Monday, November 9, 2009


Tuesday evening and she was grabbing her purse off the big chair and headed out the door for the five blocks to the church.  Her hair had grown long—longer than she might have thought appropriate for a grandmother, if you’d asked her six years ago.  But it didn’t matter much now, like so many other things.  Her husband might have worried about her on this walk—it was nearly five o’clock and deep into autumn, it would be dark by the time she made it to the church, and she was a woman alone—but they had resigned themselves to things, agreeing to forego the work of prediction.  
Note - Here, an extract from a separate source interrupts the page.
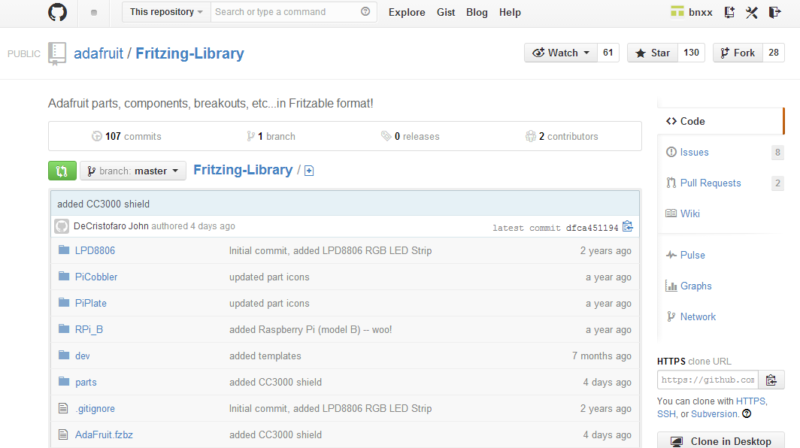
Task: Select Explore in top navigation
Action: (407, 12)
She walked along the brick pathway to the church’s back door—the only one kept unlocked this time of the day—and entered the basement.  The floors were white linoleum, but seemed speckled—it was the years of grime that the mop would never get.  To her left was the boxcar-like room that for nearly thirty years now had been used for Mother’s Day Out.  She’d brought her youngest child here each Wednesday and Friday for three years of his early life.  She could not look over there anymore, but out of the corner of her eye she saw the white of the crib bars, the room lit only slightly and with no one inside.  She didn't know if it was her real or her mind’s eye that saw the child-sized blue rocking chair in the middle of the room.  She climbed the dark staircase and knocked on the basement door that opened into the church sanctuary and waited for one of the other parents to unlock it.